Jaksa Penuntut Umum (JPU) menuntut terdakwa kasus babi ngepet hoaks yaitu Adam Ibrahim dengan tuntutan tiga tahun penjara. Adam dinyatakan bersalah melanggar Pasal 14 Undang-Undang Nomor 1 Tahun 1946 tentang Peraturan Hukum Pidana.
"Menyatakan terdakwa Adam Ibrahim telah terbukti secara sah dan meyakinkan bersalah melakukan Tindak Pidana menyiarkan berita atau pemberitahuan bohong, dengan sengaja menerbitkan keonaran di kalangan rakyat. Menjatuhkan pidana terhadap Adam dengan pidana penjara selama tiga tahun dikurangi masa penangkapan dan penahanan yang telah dijalani dengan perintah agar terdakwa segera ditahan," kata JPU, Putri Dwi Astrini, Selasa (9/11).
Jaksa menuturkan, ada hal yang meringankan yaitu terdakwa merupakan tulang punggung keluarga. Sedangkan yang dianggap memberatkan misalnya, akibat perbuatan yang dilakukan Adam menimbulkan keresahan dan rasa ketidaknyamanan di masyarakat khususnya terhadap korban. Terdakwa juga dianggap menimbulkan keonaran di kalangan masyarakat.
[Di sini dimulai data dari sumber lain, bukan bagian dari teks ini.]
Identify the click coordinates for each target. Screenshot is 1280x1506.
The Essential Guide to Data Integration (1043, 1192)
"Terdakwa merupakan seorang ustaz atau tokoh masyarakat yang seharusnya memberikan contoh dan perilaku yang baik di masyarakat. Perbuatan terdakwa dilakukan pada masa bencana nasional (masa pandemi Covid-19)," paparnya.
Untuk kemudian, beberapa barang bukti disita untuk dimusnahkan. Antara lain memori card, foto babi, ponsel, kalung tasbih dan sound sistem.
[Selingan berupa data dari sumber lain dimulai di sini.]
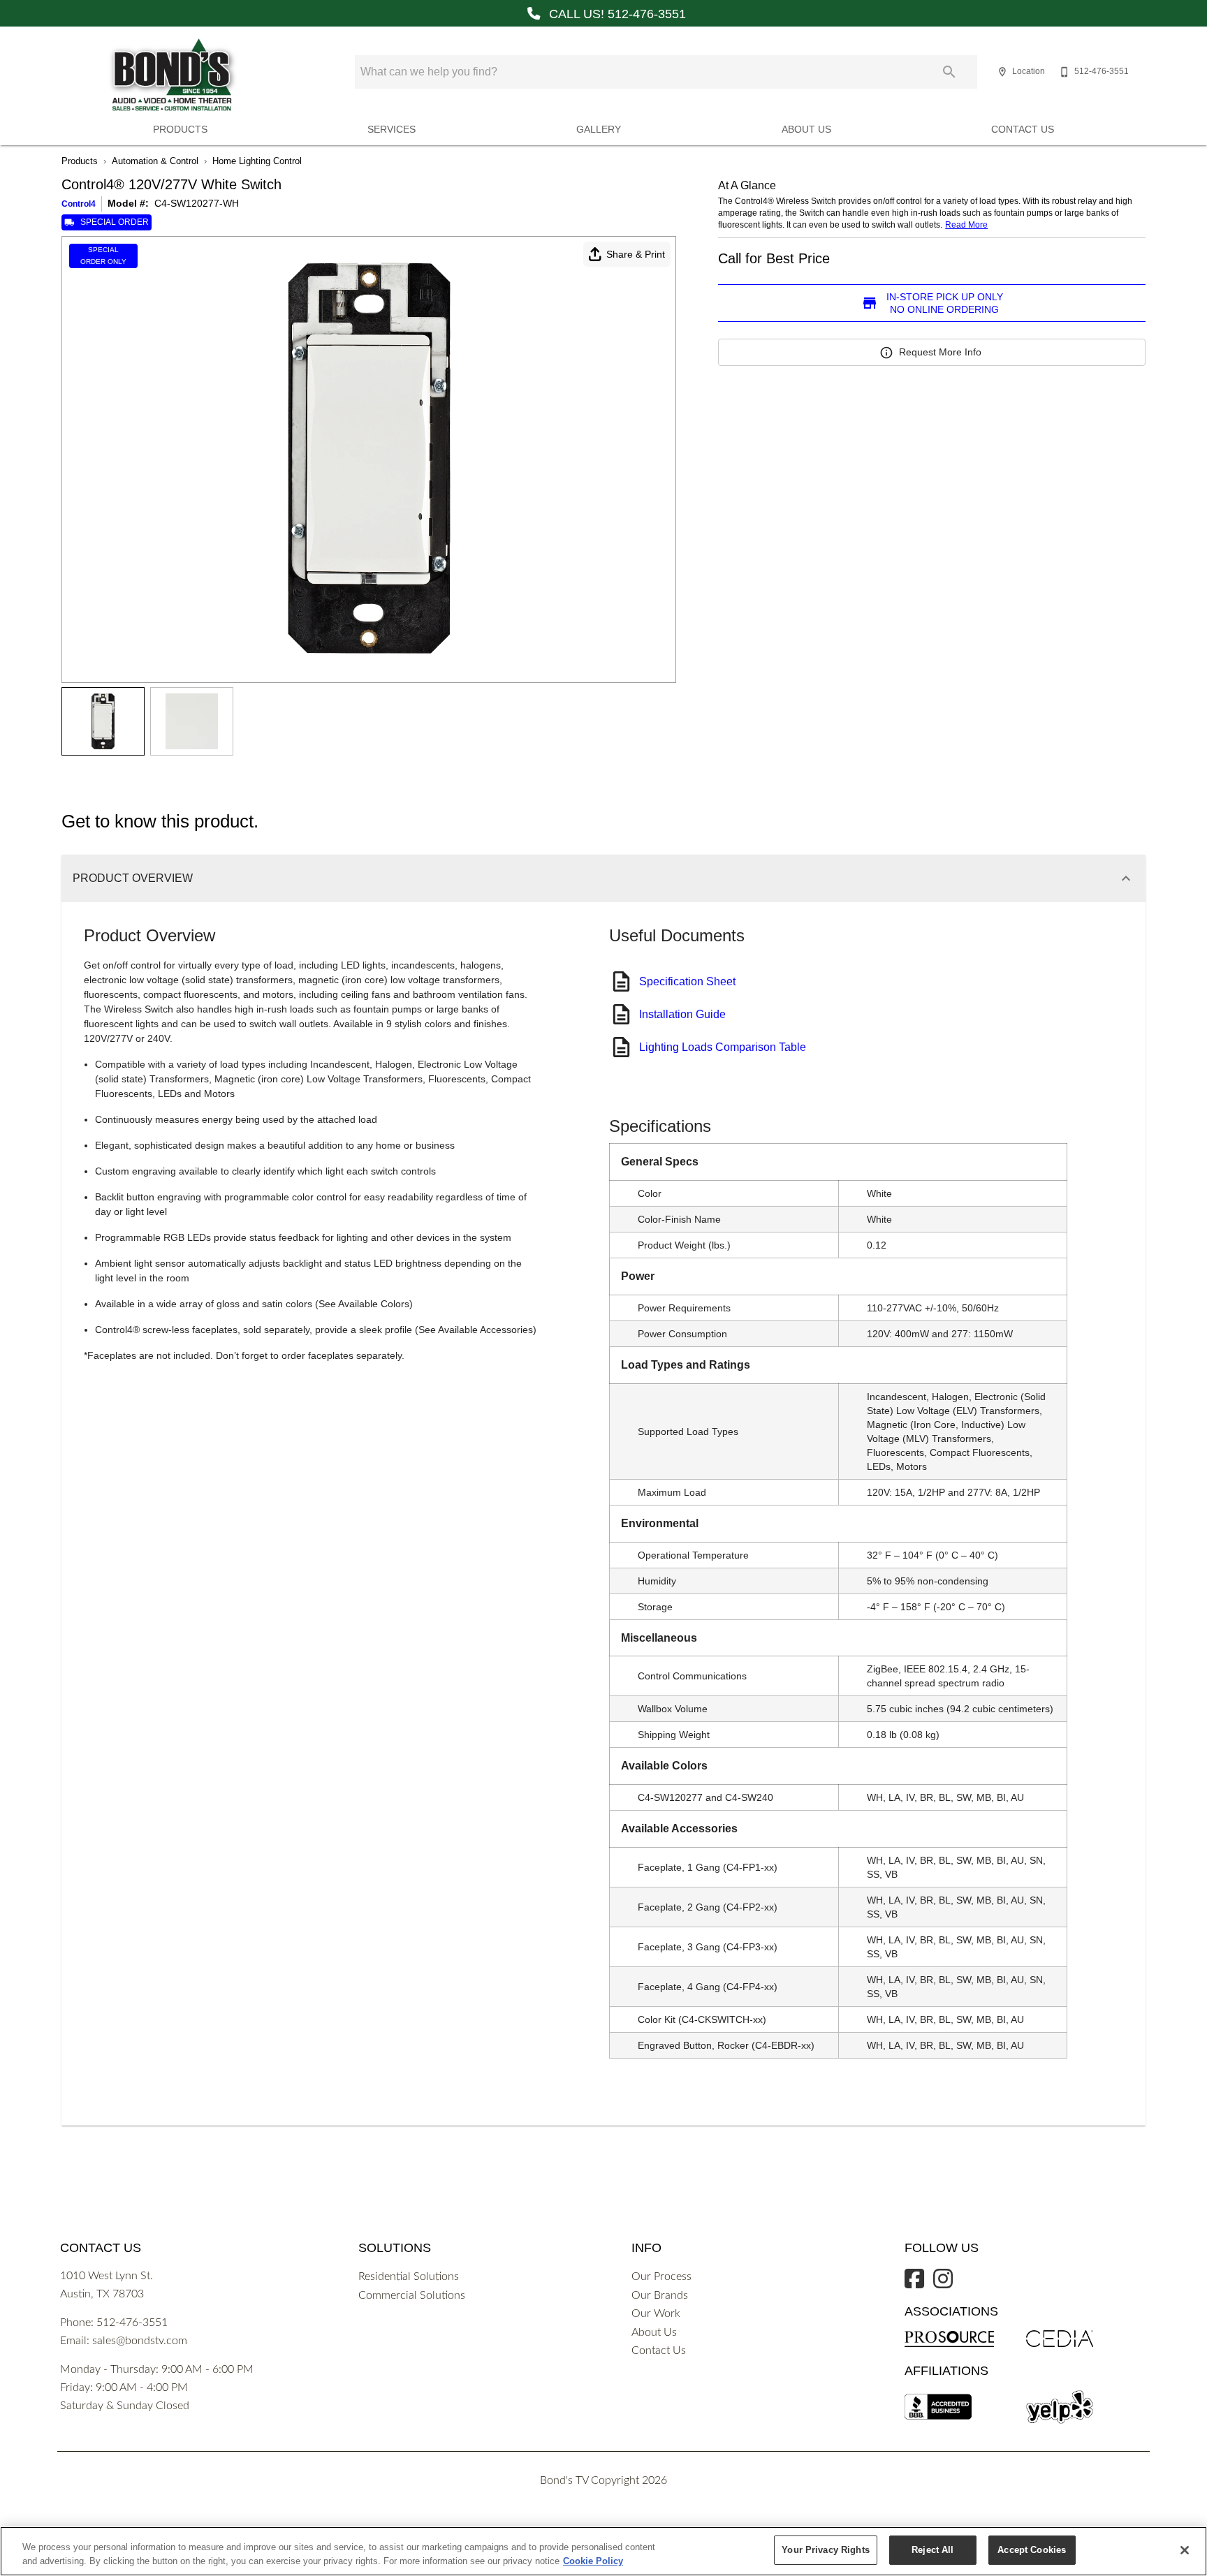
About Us (806, 129)
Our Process (661, 2276)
"Menyatakan barang bukti berupa satu buah memori card Kapasitas 4 GB, satu lembar foto babi, satu unit Handphone Merek Xiaomi Redmi warna biru, satu kalung tasbih warna hitam yang sudah putus talinya dan satu set sound system speaker aktif merek Bare Tone warna hitam agar dirampas untuk dimusnahkan," ucapnya.
Sementara itu Adam mengaku akan mengajukan keberatan (pleidoi) atas tuntutan JPU. Sidang akan dilanjutkan pekan depan pada Selasa (16/11). "Saya ajukan keberatan Yang Mulia," kata Adam menjawab pertanyaan majelis hakim.